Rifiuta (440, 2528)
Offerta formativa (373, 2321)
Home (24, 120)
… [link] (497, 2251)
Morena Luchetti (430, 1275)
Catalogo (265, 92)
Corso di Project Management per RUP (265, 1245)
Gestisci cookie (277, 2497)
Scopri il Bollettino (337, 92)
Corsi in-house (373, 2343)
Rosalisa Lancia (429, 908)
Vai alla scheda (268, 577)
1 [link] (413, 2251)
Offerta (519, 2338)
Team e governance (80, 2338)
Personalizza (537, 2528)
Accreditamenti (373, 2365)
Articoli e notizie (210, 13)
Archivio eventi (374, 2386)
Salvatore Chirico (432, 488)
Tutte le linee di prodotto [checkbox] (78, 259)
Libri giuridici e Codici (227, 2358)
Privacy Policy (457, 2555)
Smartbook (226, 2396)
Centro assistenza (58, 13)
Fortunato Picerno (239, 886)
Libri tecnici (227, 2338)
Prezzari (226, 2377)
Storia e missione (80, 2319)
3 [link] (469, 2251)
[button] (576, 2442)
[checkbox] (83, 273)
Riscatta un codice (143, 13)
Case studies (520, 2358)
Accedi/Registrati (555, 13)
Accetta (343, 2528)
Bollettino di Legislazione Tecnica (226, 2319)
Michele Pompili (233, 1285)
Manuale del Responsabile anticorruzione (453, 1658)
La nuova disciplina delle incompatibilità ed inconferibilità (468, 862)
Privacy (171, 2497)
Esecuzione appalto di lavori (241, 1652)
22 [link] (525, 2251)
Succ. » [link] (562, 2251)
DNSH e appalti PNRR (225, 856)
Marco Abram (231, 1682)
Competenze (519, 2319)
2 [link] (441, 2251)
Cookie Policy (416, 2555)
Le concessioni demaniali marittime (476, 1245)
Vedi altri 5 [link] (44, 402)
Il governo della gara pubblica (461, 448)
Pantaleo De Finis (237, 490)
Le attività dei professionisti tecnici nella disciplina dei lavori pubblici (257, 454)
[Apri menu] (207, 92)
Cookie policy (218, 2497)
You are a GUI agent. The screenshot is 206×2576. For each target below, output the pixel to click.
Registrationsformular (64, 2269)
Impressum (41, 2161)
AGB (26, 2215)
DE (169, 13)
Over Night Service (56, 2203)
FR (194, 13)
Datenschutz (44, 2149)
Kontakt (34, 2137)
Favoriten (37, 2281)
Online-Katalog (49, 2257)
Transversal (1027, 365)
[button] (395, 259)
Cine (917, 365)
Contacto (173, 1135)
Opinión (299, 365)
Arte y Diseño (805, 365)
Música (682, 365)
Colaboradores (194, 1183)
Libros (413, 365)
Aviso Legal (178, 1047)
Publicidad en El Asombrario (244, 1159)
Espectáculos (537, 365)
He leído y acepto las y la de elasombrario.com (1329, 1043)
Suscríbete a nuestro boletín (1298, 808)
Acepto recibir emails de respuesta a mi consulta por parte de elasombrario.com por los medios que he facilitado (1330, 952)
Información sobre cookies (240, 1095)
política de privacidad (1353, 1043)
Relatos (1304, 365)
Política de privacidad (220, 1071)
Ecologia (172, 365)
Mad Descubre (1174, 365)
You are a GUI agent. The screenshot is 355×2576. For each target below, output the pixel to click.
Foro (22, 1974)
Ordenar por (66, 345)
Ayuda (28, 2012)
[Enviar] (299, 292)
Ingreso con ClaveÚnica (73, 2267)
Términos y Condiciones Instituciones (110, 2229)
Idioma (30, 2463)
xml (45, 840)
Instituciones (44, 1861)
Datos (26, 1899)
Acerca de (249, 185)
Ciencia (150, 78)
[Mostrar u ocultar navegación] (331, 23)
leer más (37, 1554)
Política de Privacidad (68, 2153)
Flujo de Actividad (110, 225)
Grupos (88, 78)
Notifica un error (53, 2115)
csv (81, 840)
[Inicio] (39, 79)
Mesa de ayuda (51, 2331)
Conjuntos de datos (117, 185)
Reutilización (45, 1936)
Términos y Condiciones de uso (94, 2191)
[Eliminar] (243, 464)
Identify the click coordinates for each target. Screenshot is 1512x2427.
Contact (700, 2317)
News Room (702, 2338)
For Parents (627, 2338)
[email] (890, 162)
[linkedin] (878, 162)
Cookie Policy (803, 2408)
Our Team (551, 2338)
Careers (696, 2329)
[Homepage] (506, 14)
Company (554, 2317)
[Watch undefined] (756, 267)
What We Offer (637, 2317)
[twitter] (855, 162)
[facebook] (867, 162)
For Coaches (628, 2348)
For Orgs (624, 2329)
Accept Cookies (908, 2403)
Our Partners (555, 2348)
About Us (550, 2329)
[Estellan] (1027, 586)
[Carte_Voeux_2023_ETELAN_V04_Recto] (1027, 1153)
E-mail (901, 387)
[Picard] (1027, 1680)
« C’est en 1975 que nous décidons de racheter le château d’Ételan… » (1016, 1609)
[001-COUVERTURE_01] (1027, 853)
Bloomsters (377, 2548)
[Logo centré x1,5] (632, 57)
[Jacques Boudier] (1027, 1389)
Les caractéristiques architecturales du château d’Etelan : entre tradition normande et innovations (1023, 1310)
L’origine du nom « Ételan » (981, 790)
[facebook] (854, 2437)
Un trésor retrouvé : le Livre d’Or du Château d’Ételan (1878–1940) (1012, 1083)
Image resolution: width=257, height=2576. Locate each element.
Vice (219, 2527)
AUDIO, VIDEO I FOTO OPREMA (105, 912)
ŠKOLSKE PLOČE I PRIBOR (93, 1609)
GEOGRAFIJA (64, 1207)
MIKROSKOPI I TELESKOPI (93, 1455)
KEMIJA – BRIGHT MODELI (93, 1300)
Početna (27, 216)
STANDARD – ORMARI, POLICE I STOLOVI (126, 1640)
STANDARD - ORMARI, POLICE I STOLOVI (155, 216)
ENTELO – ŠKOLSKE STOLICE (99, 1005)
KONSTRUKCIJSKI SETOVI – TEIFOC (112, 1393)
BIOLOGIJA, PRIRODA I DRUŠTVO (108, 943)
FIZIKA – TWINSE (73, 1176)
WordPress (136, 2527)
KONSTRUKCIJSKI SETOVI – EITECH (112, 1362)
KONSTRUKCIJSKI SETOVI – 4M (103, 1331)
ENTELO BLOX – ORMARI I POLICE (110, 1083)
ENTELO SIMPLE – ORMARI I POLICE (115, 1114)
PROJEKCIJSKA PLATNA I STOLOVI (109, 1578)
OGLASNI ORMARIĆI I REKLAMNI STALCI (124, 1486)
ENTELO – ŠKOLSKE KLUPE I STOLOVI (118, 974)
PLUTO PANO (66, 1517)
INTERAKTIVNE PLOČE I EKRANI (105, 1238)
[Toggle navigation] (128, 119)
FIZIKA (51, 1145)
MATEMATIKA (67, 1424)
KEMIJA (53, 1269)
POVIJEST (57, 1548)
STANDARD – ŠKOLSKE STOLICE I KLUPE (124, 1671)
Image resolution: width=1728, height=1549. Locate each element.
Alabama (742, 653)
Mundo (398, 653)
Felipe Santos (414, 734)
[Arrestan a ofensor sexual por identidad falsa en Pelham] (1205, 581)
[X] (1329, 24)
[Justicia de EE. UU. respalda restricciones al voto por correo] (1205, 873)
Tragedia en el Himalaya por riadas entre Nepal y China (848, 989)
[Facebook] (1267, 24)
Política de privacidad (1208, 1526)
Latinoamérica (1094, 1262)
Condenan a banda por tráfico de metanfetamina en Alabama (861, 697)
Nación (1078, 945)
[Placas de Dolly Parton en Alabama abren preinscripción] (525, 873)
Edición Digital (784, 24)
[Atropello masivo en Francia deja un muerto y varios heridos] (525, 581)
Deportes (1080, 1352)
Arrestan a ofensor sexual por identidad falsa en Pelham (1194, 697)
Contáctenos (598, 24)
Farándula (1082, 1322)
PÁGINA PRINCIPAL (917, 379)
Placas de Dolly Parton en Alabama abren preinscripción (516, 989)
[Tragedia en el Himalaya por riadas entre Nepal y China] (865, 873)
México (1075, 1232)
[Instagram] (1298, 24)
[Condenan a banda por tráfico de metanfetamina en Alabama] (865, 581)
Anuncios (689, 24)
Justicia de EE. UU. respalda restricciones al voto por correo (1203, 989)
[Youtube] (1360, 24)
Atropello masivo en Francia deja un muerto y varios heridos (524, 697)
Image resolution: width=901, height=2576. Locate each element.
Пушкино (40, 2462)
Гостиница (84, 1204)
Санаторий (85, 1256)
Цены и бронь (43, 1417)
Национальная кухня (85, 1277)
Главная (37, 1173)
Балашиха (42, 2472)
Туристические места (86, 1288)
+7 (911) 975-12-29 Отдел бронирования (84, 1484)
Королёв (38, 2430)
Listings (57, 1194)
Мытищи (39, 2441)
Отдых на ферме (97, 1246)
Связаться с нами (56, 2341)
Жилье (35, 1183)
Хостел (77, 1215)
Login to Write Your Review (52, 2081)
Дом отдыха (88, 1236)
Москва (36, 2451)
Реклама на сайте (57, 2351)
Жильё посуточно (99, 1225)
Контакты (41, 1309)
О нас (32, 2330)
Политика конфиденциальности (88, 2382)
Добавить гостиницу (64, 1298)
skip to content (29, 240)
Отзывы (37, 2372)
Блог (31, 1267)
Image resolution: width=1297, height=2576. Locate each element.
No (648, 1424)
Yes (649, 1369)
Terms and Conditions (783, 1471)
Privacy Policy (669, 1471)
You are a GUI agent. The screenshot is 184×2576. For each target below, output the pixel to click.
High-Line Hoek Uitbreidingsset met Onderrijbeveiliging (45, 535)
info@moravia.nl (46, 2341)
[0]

----

= Problem requirements =
The word "KONSTRUKCIJSKI" appears on some lines of the data above; count those lines and give only the total.

= Output for this task =
3